▶ _REQUIREMENT_
Report each line of the records below that contains the word "panel", copied in full. Count a line only if the case matches.

▶ _THE INPUT_
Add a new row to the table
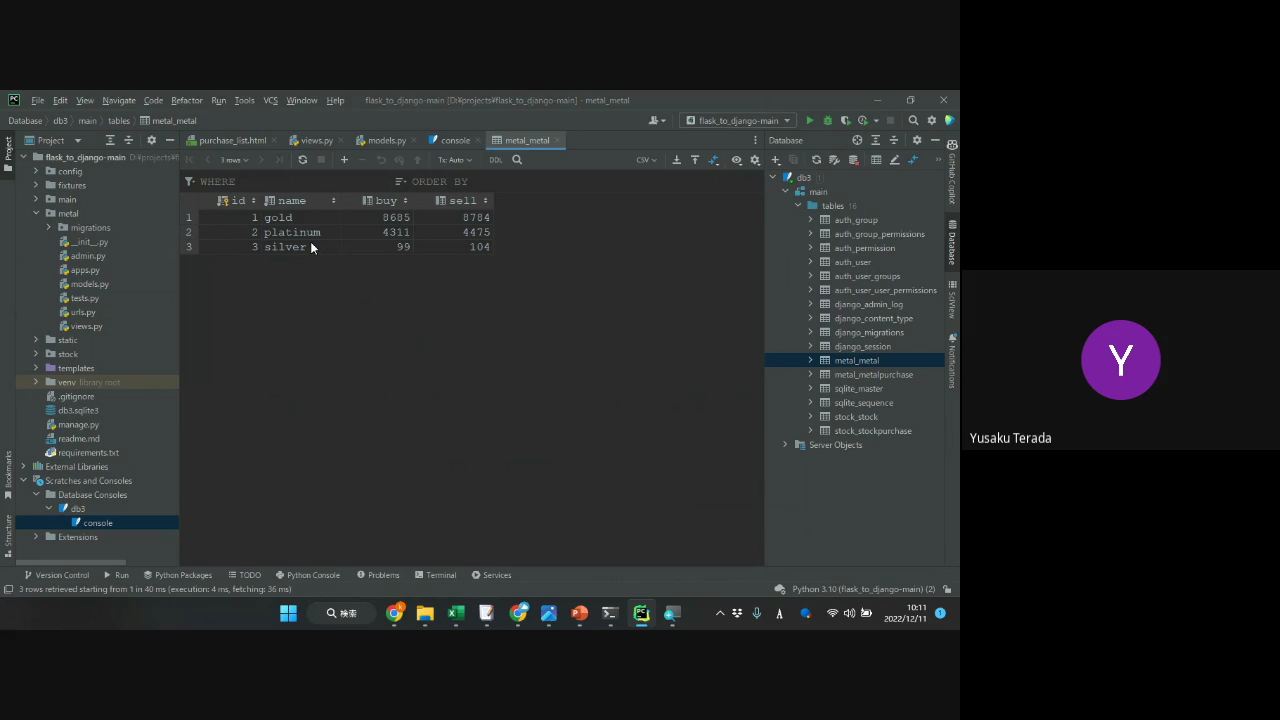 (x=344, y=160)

---

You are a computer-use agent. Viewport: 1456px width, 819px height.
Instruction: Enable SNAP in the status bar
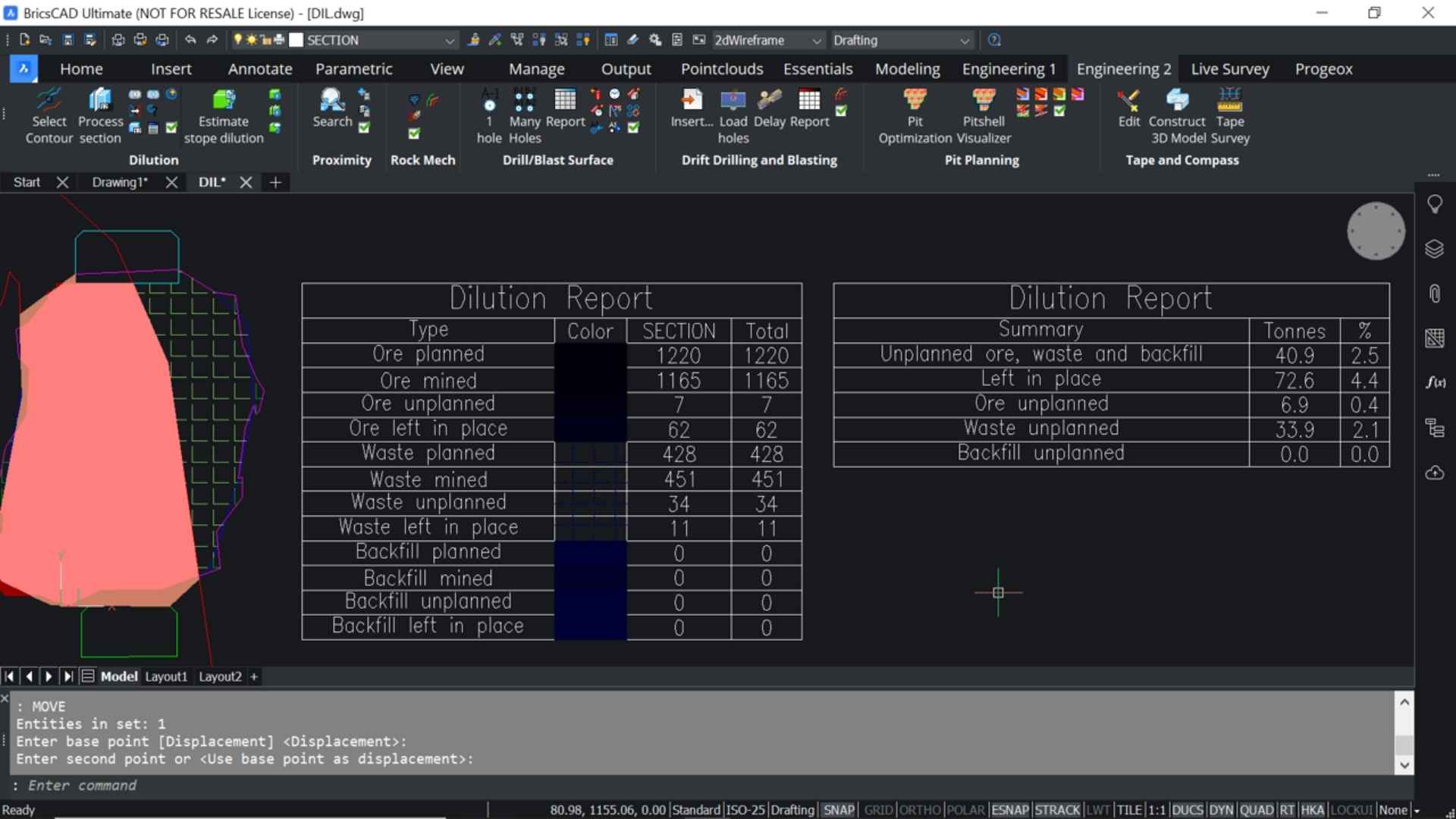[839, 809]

--

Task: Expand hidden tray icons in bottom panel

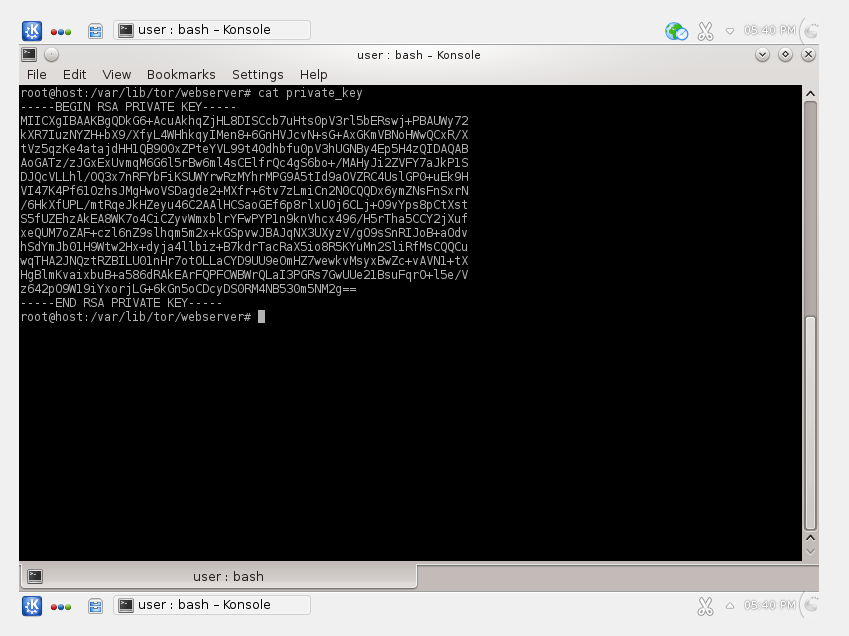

▶ _OUTPUT FOR THIS TASK_
Task: Expand hidden tray icons in bottom panel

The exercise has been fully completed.